Frank Cox, the train man, had died of a heart attack in 1989. He had been born in England in 1907 and had moved to San Diego at the age of 13. He opened his model train shop in 1943 at 4310 Park Boulevard. The store I used to visit was located at 4207 Park Boulevard. That address now is Pizzeria Bruno Napoletano. The store I used to visit had a large neon sign, which was installed in 1947. Sometime in the late 1990s or early 2000s, the store closed but the neon sign was saved and moved and installed at the top of the stairs at the original location at 4310 Park Boulevard.
After graduating from high school in San Diego, Cox worked in the old Marston’s Department Store in downtown San Diego where his father headed the shoe section. During the Great Depression, Cox switched jobs, hiring on with the Ben Hur Coffee Co. near the train tracks downtown. After visiting a train collector in 1941, an experience which he said changed his life, he became Frank the Trainman. Just two years later he had opened his own train shop. Due to declining health, Cox left his shop in 1981, turning it over to Cooley.
Recently I discovered that the original campus still existed for San Diego State University, then called San Diego Normal School, so I went to explore it.
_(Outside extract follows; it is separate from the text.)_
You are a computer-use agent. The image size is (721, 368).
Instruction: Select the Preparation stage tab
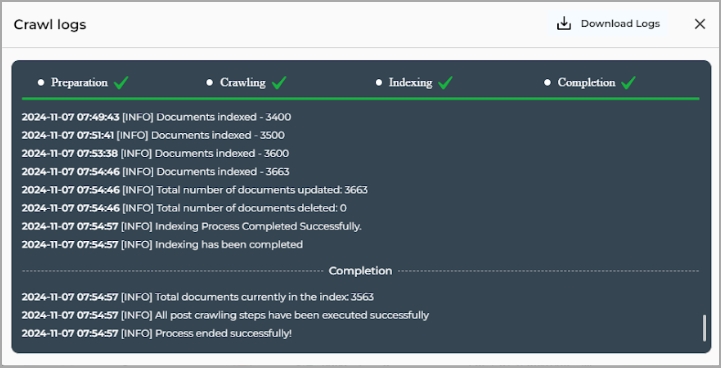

While I was wandering around, I discovered that the 2-story building where the neon sign is located, the original location of Frank’s shop, has been painted on one side to look like a train, a steam locomotive.
That probably has been there for a couple of decades but you’ll never see it if you’re just driving by. How sad that the only people who see it every day are a few employees of the San Diego Unified School District which currently is housed in the buildings of the old San Diego Normal School.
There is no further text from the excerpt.